Equirectangular Image Data Detection, Segmentation and Classification of Varying Sized Traffic Signs: A Comparison of Deep Learning Methods

Sensors (Basel). 2023 Mar 23;23(7):3381. doi: 10.3390/s23073381.

Abstract

There are known limitations in mobile omnidirectional camera systems with an equirectangular projection in the wild, such as momentum-caused object distortion within images, partial occlusion and the effects of environmental settings. The localization, instance segmentation and classification of traffic signs from image data is of significant importance to applications such as Traffic Sign Detection and Recognition (TSDR) and Advanced Driver Assistance Systems (ADAS). Works show the efficacy of using state-of-the-art deep pixel-wise methods for this task yet rely on the input of classical landscape image data, automatic camera focus and collection in ideal weather settings, which does not accurately represent the application of technologies in the wild. We present a new processing pipeline for extracting objects within omnidirectional images in the wild, with included demonstration in a Traffic Sign Detection and Recognition (TDSR) system. We compare Mask RCNN, Cascade RCNN, and Hybrid Task Cascade (HTC) methods, while testing RsNeXt 101, Swin-S and HRNetV2p backbones, with transfer learning for localization and instance segmentation. The results from our multinomial classification experiment show that using our proposed pipeline, given that a traffic sign is detected, there is above a 95% chance that it is classified correctly between 12 classes despite the limitations mentioned. Our results on the projected images should provide a path to use omnidirectional images with image processing to enable the full surrounding awareness from one image source.
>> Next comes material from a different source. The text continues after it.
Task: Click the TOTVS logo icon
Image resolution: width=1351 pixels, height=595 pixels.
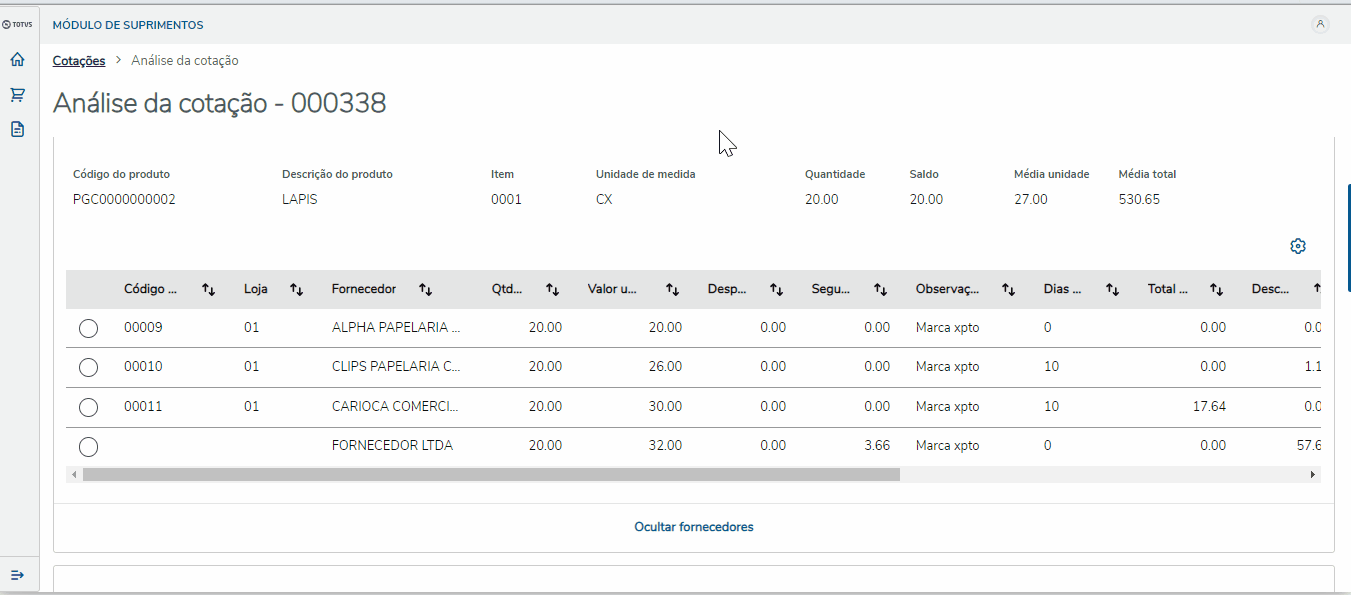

Keywords: deep learning; omnidirectional camera imaging; small object detection; traffic sign detection.

Grants and funding

We acknowledge the funding support from the Ministry of Business Innovation and Economics (MBIE), New Zealand Transport Agency (NZTA) and Christchurch City Council (CCC). We thank NZTA for providing the equipment and materials from mobile mapping. The Titan Xp GPU used for this research was provided by the NVIDIA Corporation.